● DATA FOR THIS EXERCISE:
*** Begin section ***
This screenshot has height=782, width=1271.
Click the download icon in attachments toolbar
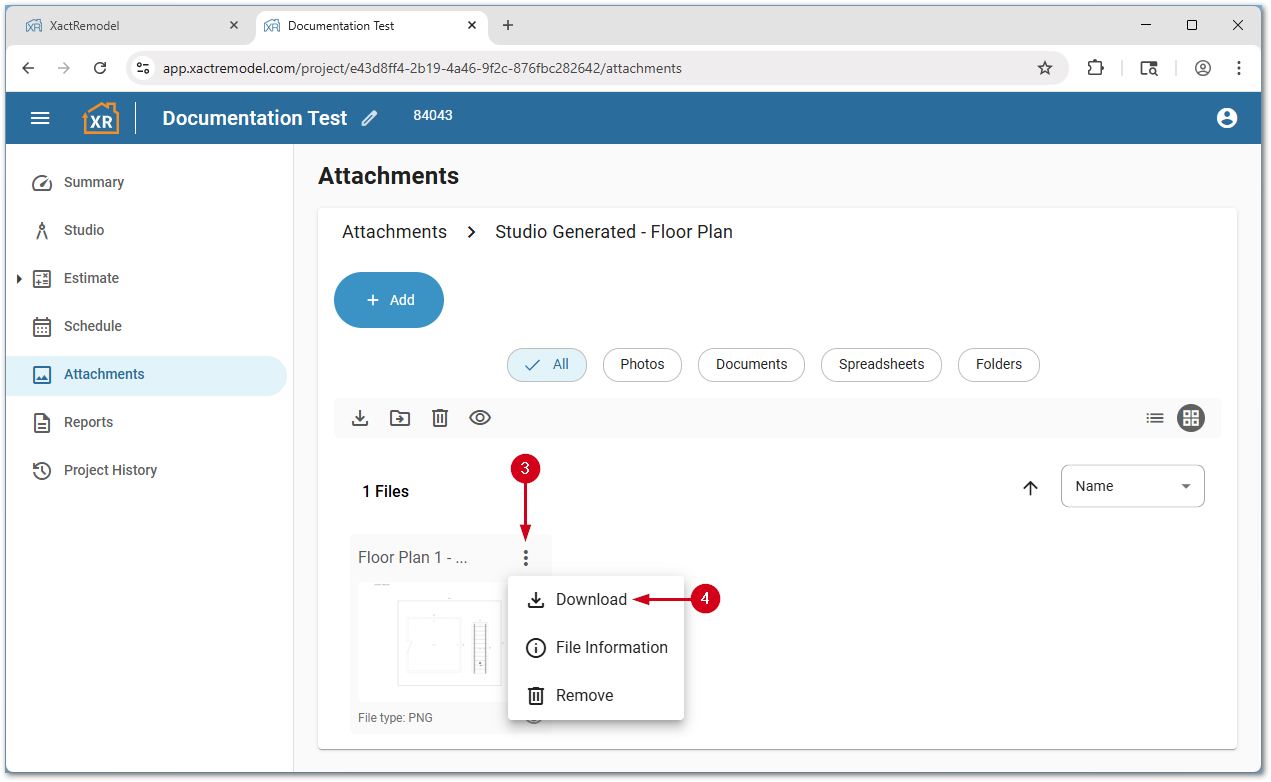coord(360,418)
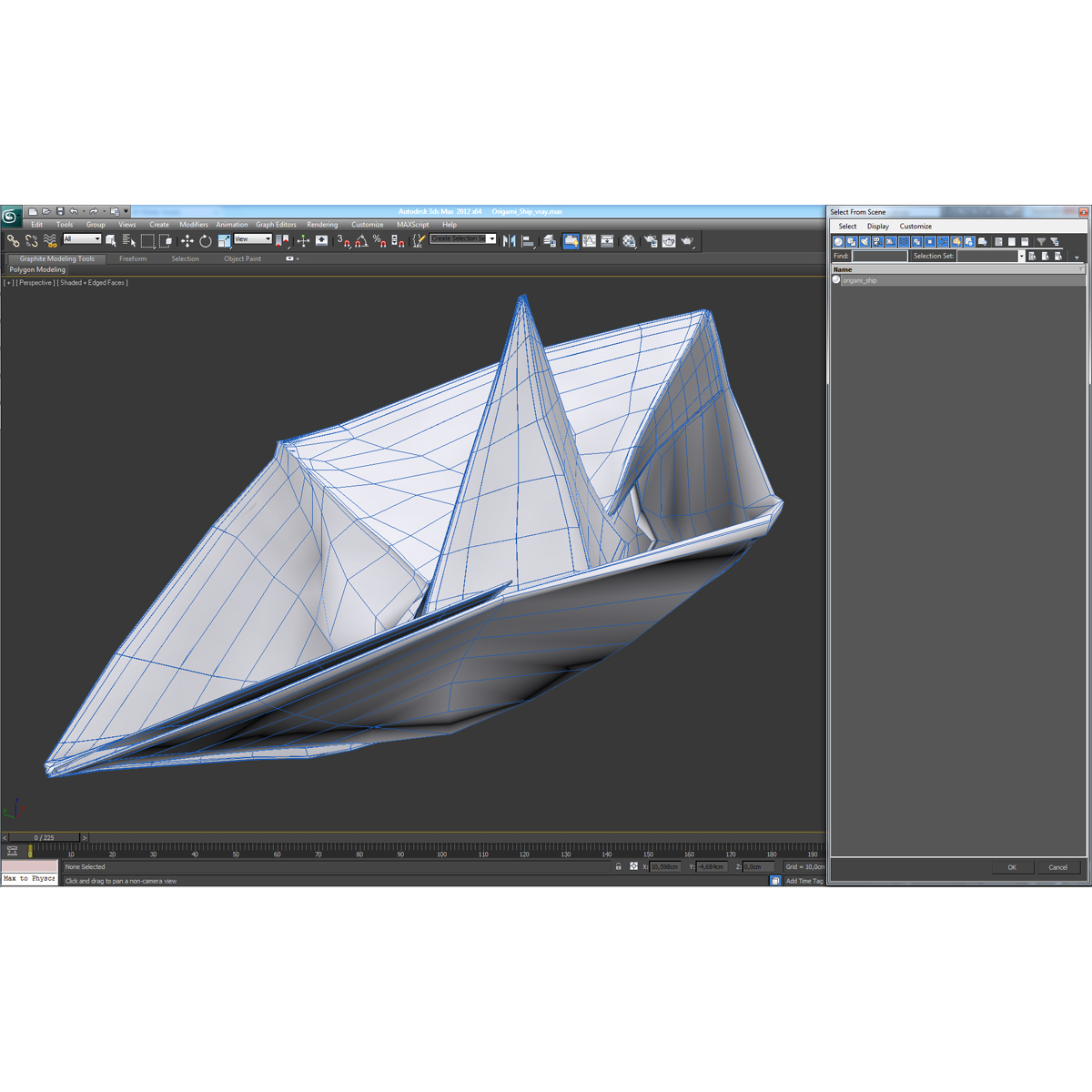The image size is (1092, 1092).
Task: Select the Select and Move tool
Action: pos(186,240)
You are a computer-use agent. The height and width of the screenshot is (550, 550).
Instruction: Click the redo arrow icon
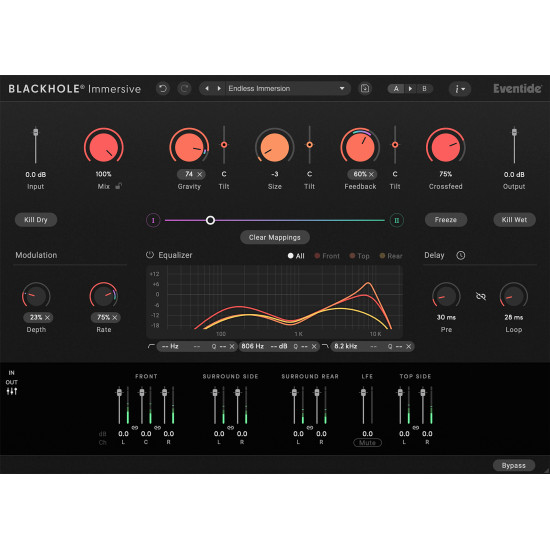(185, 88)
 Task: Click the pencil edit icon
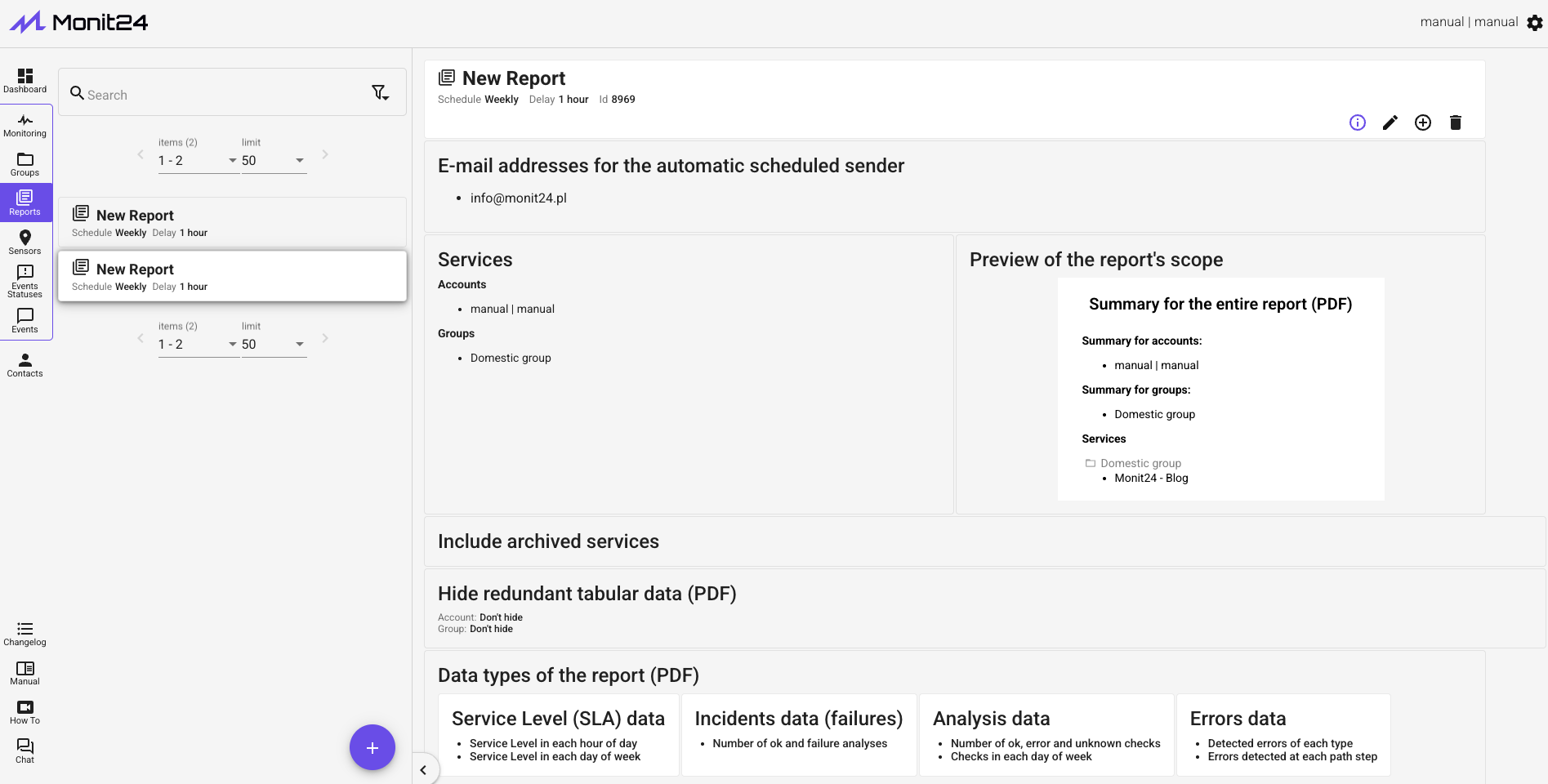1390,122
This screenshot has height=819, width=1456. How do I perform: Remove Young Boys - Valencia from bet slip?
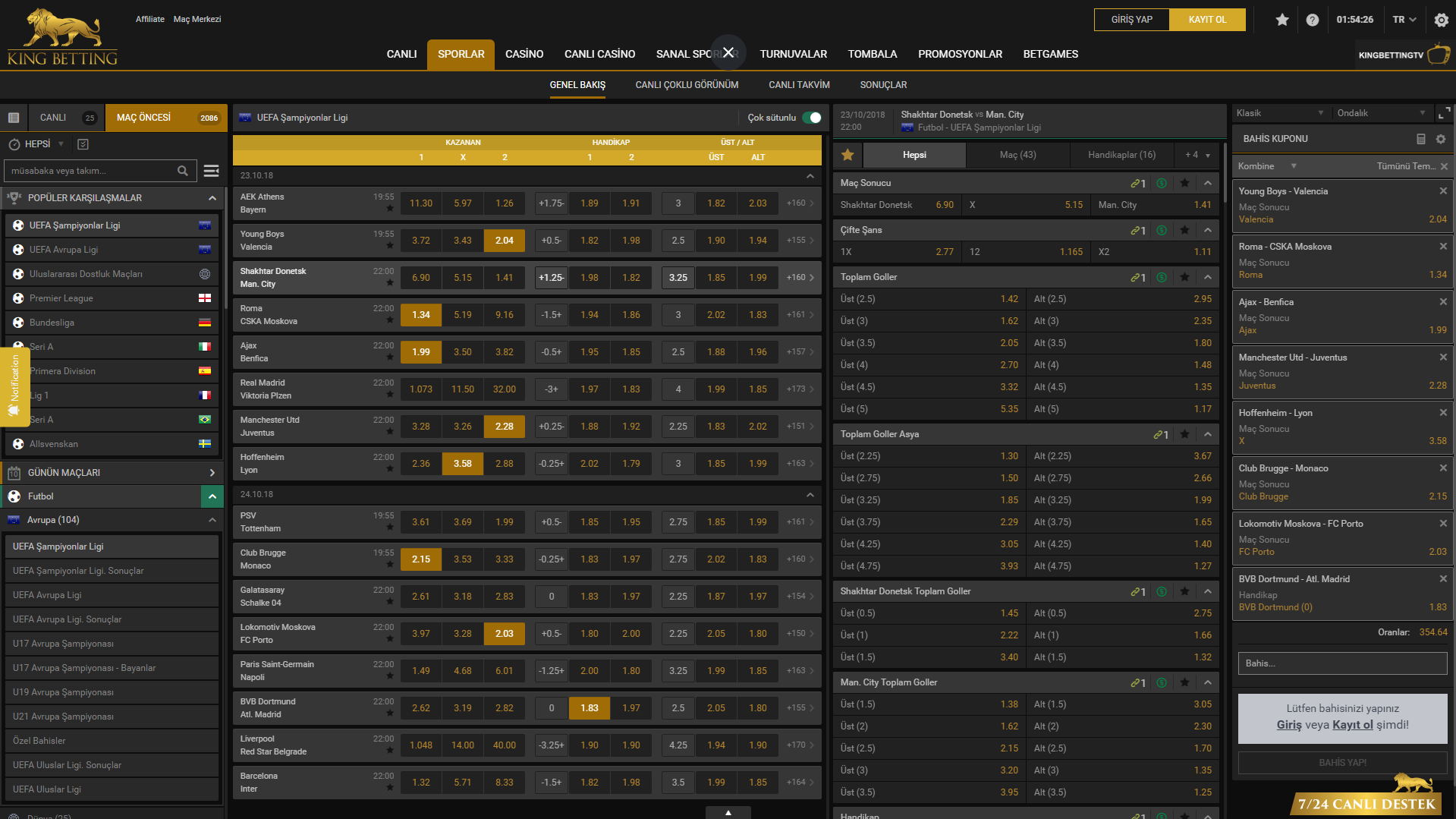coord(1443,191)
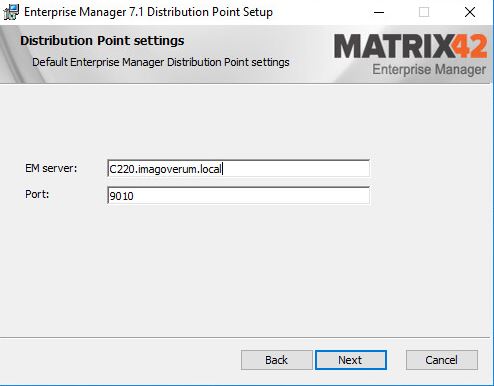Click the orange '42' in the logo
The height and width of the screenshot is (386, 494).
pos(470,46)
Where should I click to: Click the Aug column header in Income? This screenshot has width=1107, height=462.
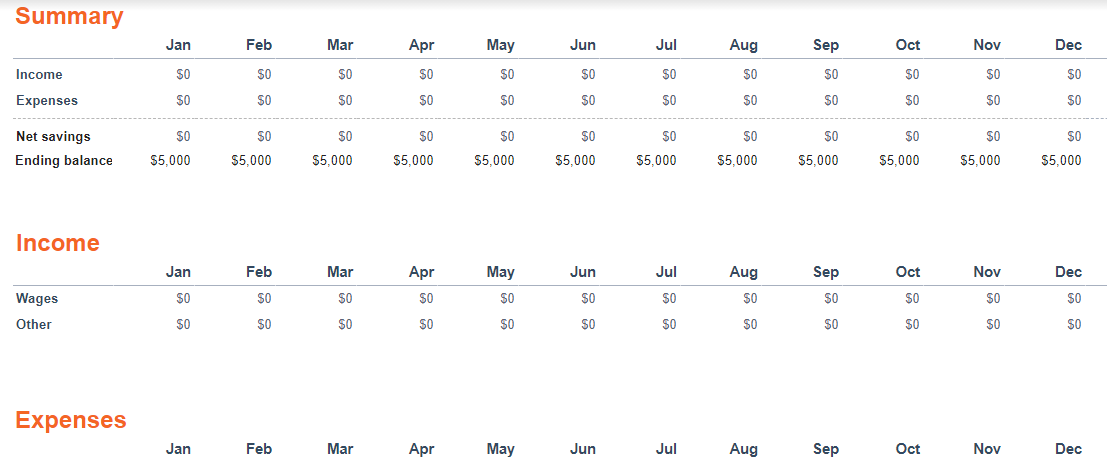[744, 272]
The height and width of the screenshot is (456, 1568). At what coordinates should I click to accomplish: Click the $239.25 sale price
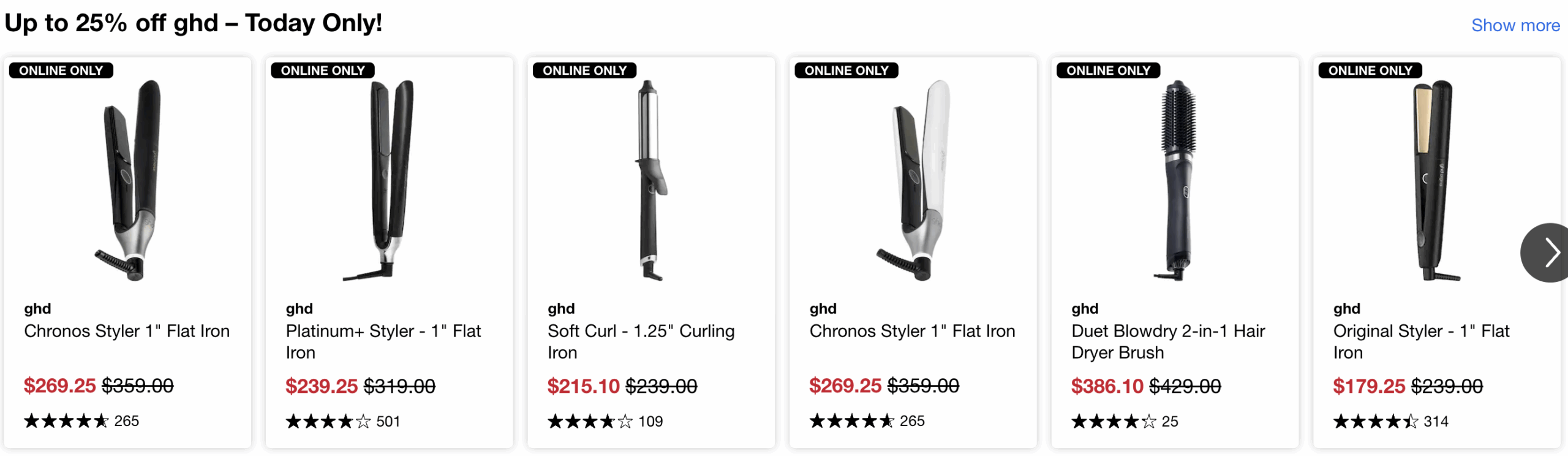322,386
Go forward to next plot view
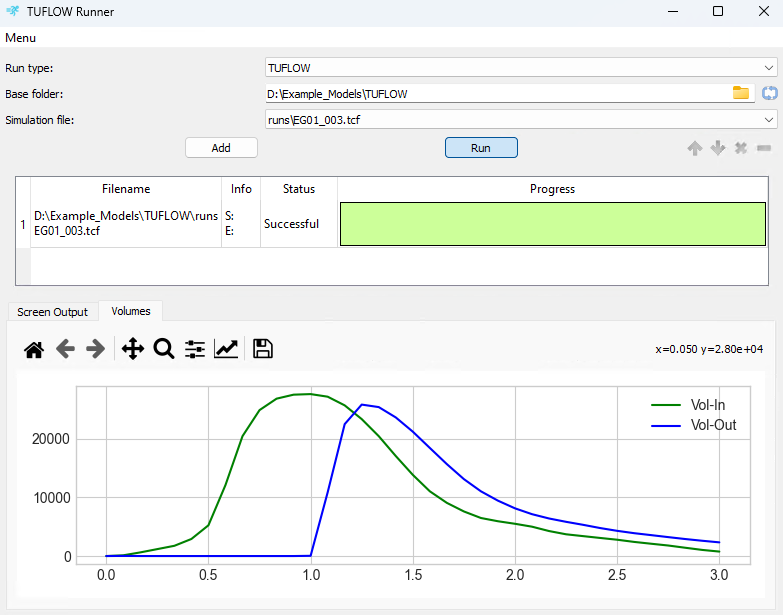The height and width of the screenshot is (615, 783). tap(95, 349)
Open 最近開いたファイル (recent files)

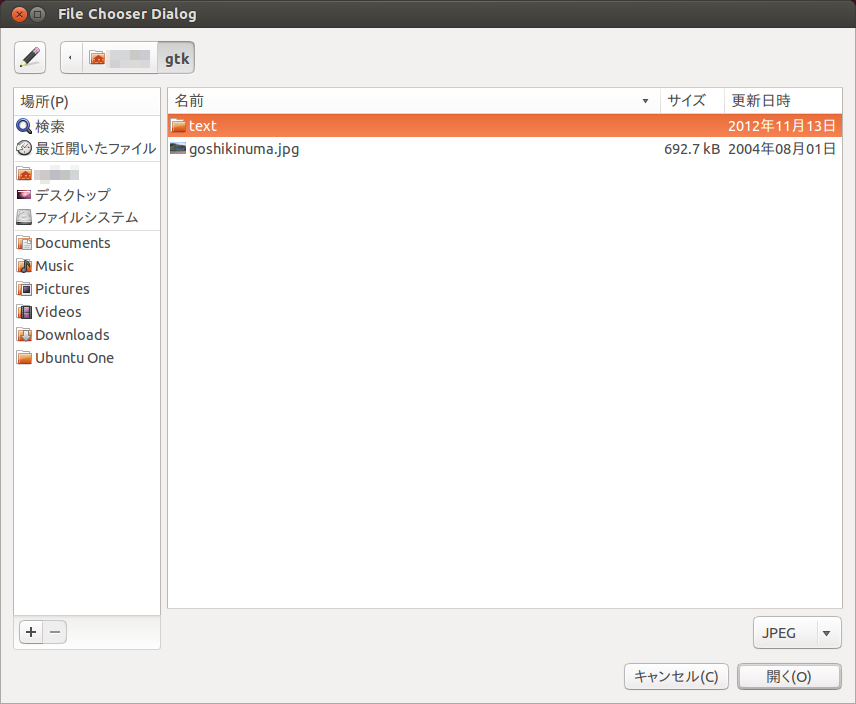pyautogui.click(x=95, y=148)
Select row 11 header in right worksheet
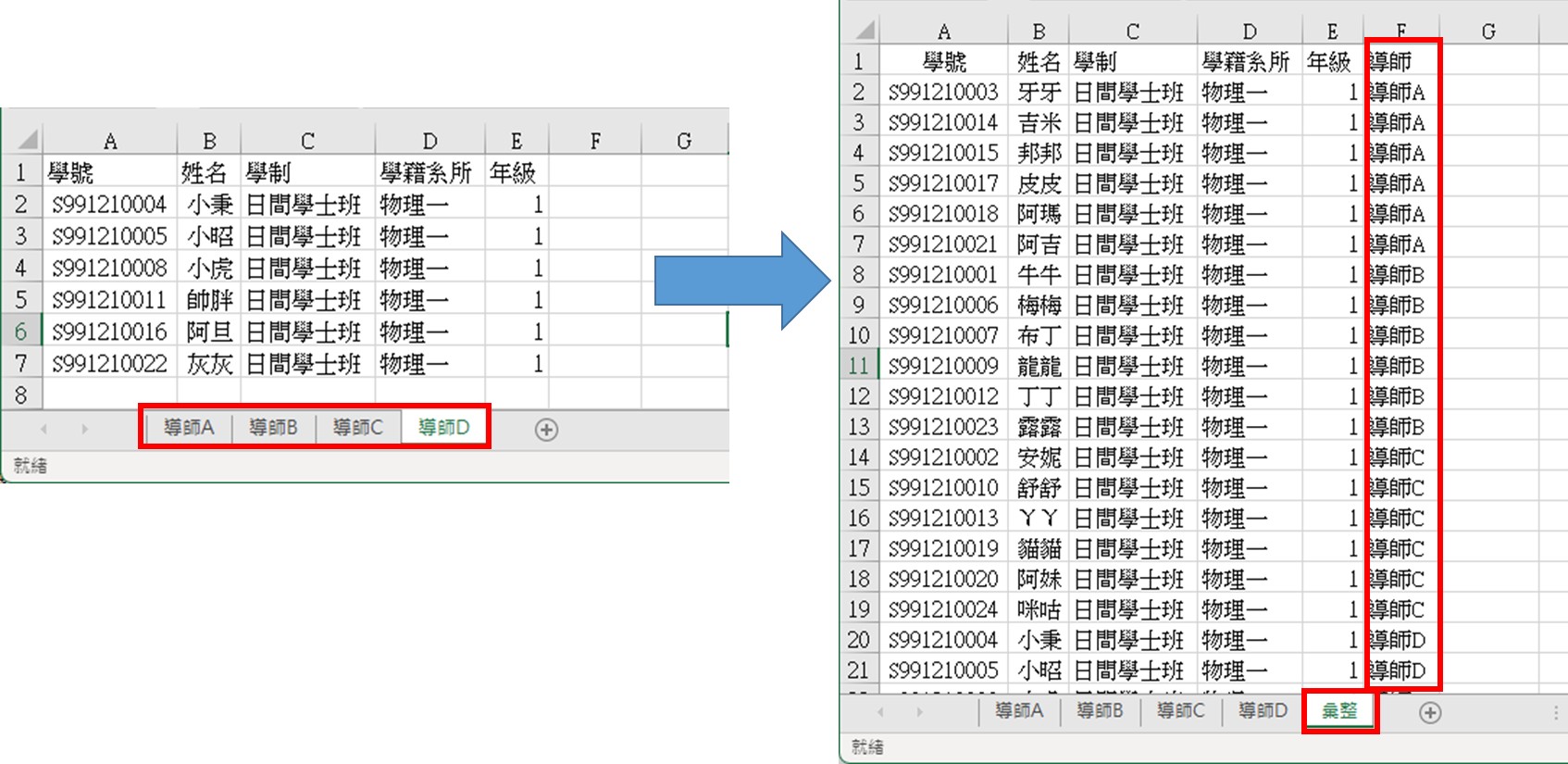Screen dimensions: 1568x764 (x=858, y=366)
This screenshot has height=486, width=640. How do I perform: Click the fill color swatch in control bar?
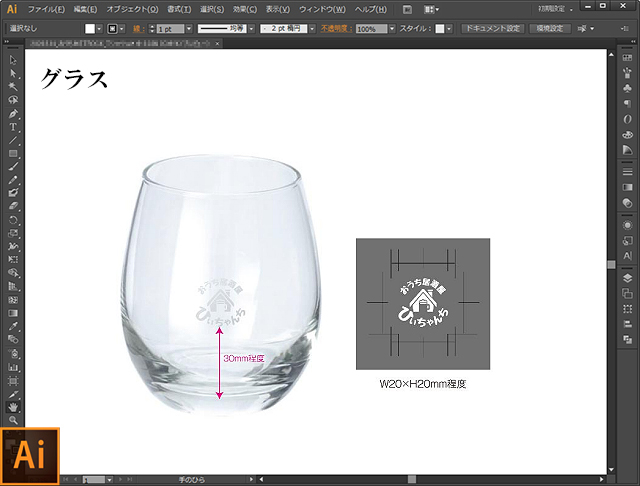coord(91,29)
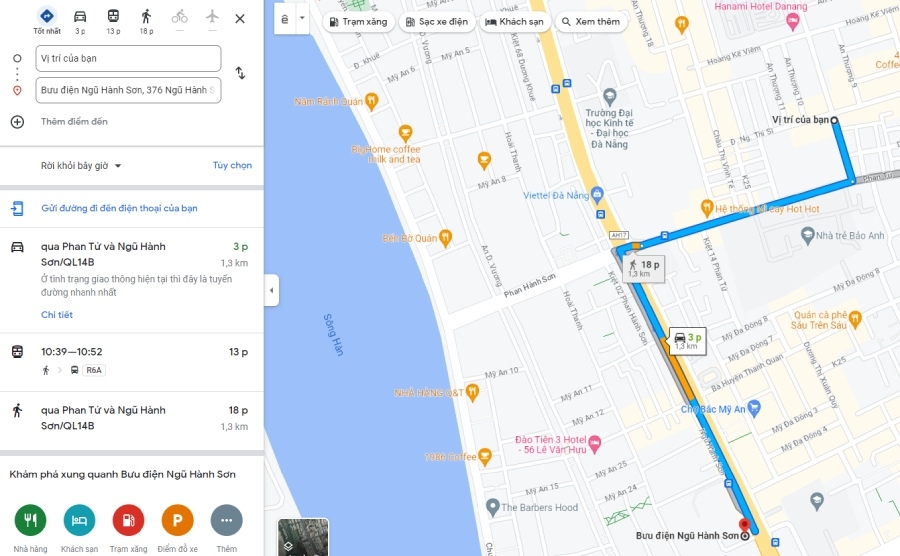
*** End section ***
● ACTIVITY:
Retype all entries exactly as they appear, dropping the images.

● YOUR SOLUTION:
This screenshot has height=782, width=1271.
Click the download icon in attachments toolbar
coord(360,418)
The image size is (1092, 1092).
Task: Select the Select and Move tool
Action: pos(186,240)
You are a computer-use agent. The height and width of the screenshot is (550, 550).
Instruction: Click the redo arrow icon
(185, 88)
 Task: Click the pencil edit icon
1390,122
This screenshot has height=819, width=1456. How do I perform: Remove Young Boys - Valencia from bet slip?
coord(1443,191)
Click the orange '42' in the logo
The height and width of the screenshot is (386, 494).
pos(470,46)
Where should I click to: Click the Aug column header in Income? This screenshot has width=1107, height=462.
[744, 272]
The height and width of the screenshot is (456, 1568). At what coordinates should I click to accomplish: Click the $239.25 sale price
322,386
Go forward to next plot view
The height and width of the screenshot is (615, 783). tap(95, 349)
Open 最近開いたファイル (recent files)

pyautogui.click(x=95, y=148)
Select row 11 header in right worksheet
Screen dimensions: 1568x764 (x=858, y=366)
This screenshot has height=486, width=640. How do I perform: Click the fill color swatch in control bar?
coord(91,29)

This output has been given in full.